• **READING PASSAGE**
=== Begin Enclosure ===
In this section, we verify the main claims stated by reproducing the experiments from the paper, as well as challenging them to new experimental setups, such as using different datasets, models, or methods. Overall, the results from the experiments reproduced follow the same trends as the ones produced in the original paper.

\subsection{Results reproducing original paper} \label{section41}

% For each experiment, say 1) which claim in Section~\ref{sec:claims} it supports, and 2) if it successfully reproduced the associated experiment in the original paper. 
% For example, an experiment training and evaluating a model on a dataset may support a claim that that model outperforms some baseline.
% Logically group related results into sections.
=== End Enclosure ===
• **ACTIVITY 1**
Answer these questions using the excerpt, putting each answer on its own line and marking it (a) or (b).
(a) According to the excerpt, how do the results of the reproduced experiments compare with those of the original paper?
(b) What is the title of the subsection that the excerpt introduces?
• **ACTIVITY 2**
List every kind of difference the excerpt names for the new experimental setups used to challenge the main claims.
• **ACTIVITY 3**
Repeat the excerpt's text word for word, starting with "In this section, we" and going on through "experiment in the original paper.".

• **THE DATA**
=== Begin Enclosure ===
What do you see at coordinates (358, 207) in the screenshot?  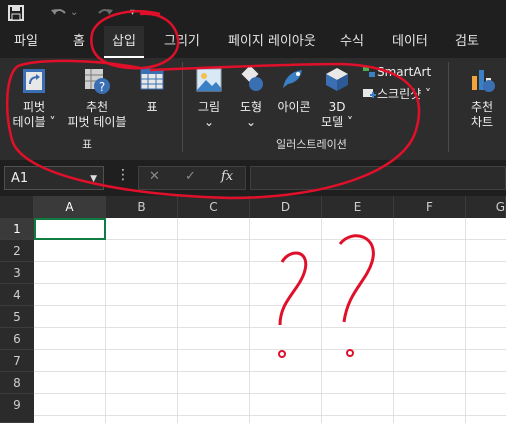 I see `column-header: E` at bounding box center [358, 207].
=== End Enclosure ===
• **WRITTEN ANSWER 1**
(a) They follow the same trends as the ones produced in the original paper.
(b) Results reproducing original paper

• **WRITTEN ANSWER 2**
- different datasets
- different models
- different methods

• **WRITTEN ANSWER 3**
In this section, we verify the main claims stated by reproducing the experiments from the paper, as well as challenging them to new experimental setups, such as using different datasets, models, or methods. Overall, the results from the experiments reproduced follow the same trends as the ones produced in the original paper.

\subsection{Results reproducing original paper} \label{section41}

% For each experiment, say 1) which claim in Section~\ref{sec:claims} it supports, and 2) if it successfully reproduced the associated experiment in the original paper.